Volvió a sonreír de forma encantadora. Se quitó el estuche de la espalda, lo puso sobre el banco, entre los dos, y lo abrió tras pulsar despacio, y sin abandonar la sonrisa de su rostro, las dos pequeñas cerraduras. La sorpresa fue mayúscula. !Era una colección de cuchillos! Desde los típicos de carnicero de quince centímetros de ancho y los delgados y finos japoneses hasta uno tan grande casi como un machete. Se divertía con mi sorpresa. Me explicó que trabajaba en la carnicería del restaurante de la ONU. Llevaba allí casi tres años.
-¿Y cómo fue lo de especializarte en cortar carne?
-De pequeña mi abuela me enseñó a despellejar osos y cortar su carne en finas tiras…
-¿Osos polares?
-Claro, allí no hay otros -sonrió de forma tan bella que en ese mismo instante la habría besado.
-¿Echas de menos Alaska?
-En verano, sí. En invierno pasaba mucho miedo con las tormentas y los osos merodeando alrededor del poblado.
-¿Tienes ganas de volver?
-No lo sé… Ahora no es como de pequeña. Hay demasiados invasores con dólares…
Pasamos en ese momento cerca de la Estatua de la Libertad. Nos quedamos un momento observando la majestuosidad de la figura con el sol empezando a caer. El rumor del agua pareció crecer para silenciar cualquier otro ruido. Volvimos las cabezas y nos cruzamos las miradas. Casi tuve que atarme las manos para no abalanzarme sobre aquel dulce rostro esquimal y llenarlo de
besos.
Tras dos días más de agradable charla durante la media hora de la travesía, con alguna divertida confusión por mi mal inglés, le dije que por qué no me enseñaba su casa… Volvió a sonreír de manera preciosa.
-¿Te atreverías con mis cuchillos?
-Me portaría bien para que no tuvieras la tentación de pensar en ellos -le dije de manera insinuante.
-Vivo con alguien -dijo mostrándome unos ojos apenados.
Me pregunté qué significaba exactamente ese gesto.
-Te mataría si te viese. Es un animal…
Y de golpe su rostro se llenó, de tristeza.
-Qué lástima -seguí yo con coquetería.
Ella sonrío una vez más.
-Cuando me deshaga de él te prometo que te invito.

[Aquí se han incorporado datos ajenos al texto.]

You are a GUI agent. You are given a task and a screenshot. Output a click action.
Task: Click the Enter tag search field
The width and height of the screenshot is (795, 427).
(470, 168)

Ese día nos despedimos tras poner pie a tierra con un largo beso lleno de esperanzas e ilusiones. Me quedé en el muelle observándola alejarse con su estuche en la espalda. Su andar era tan ligero que parecía deslizarse por el hielo de su tierra. Antes de doblar la esquina volvió su cabeza y me encontró. Ese cruce de miradas en la distancia nos llenó de un gozo infinito a los dos. Había quedado el aire impregnado del ansia por reencontrarnos.

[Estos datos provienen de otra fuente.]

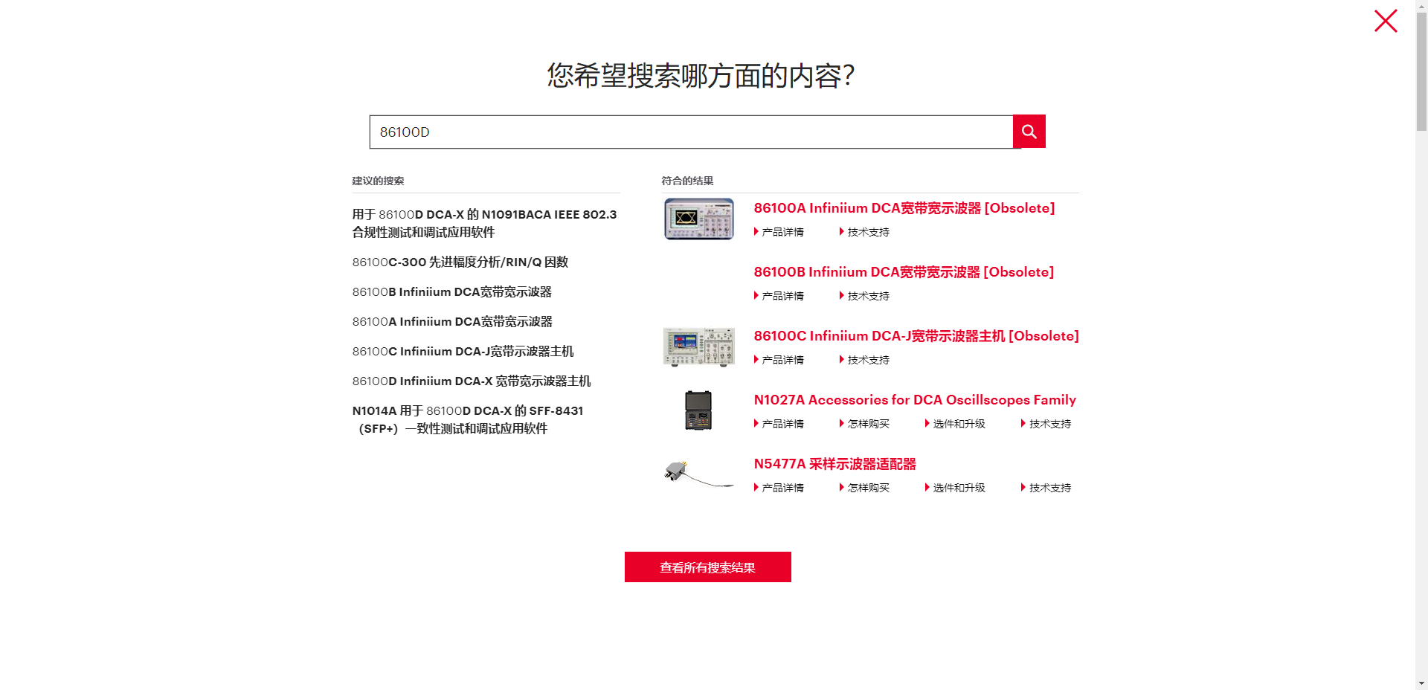Click the N1027A accessories case thumbnail

click(x=698, y=410)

Unos días después salió en los periódicos que un hombre en State Island había sido asesinado a cuchilladas. Se sospechaba de su pareja, que había desaparecido, decían… No quise leer la letra pequeña del periódico. Solo la esperé y la esperé en el Ferry durante muchos días. Iba y venía inquieto desde el pico de la proa, donde miraba el salpicar del agua, hasta el banco de popa en el que nos sentábamos. Pero mi dulce chica de rostro de nácar ya nunca volvió a sentarse a mi lado. La veo a menudo enfundada en pieles en medio de una llanura de hielo volviendo su rostro sonriente igual que después del último viaje en el ferry.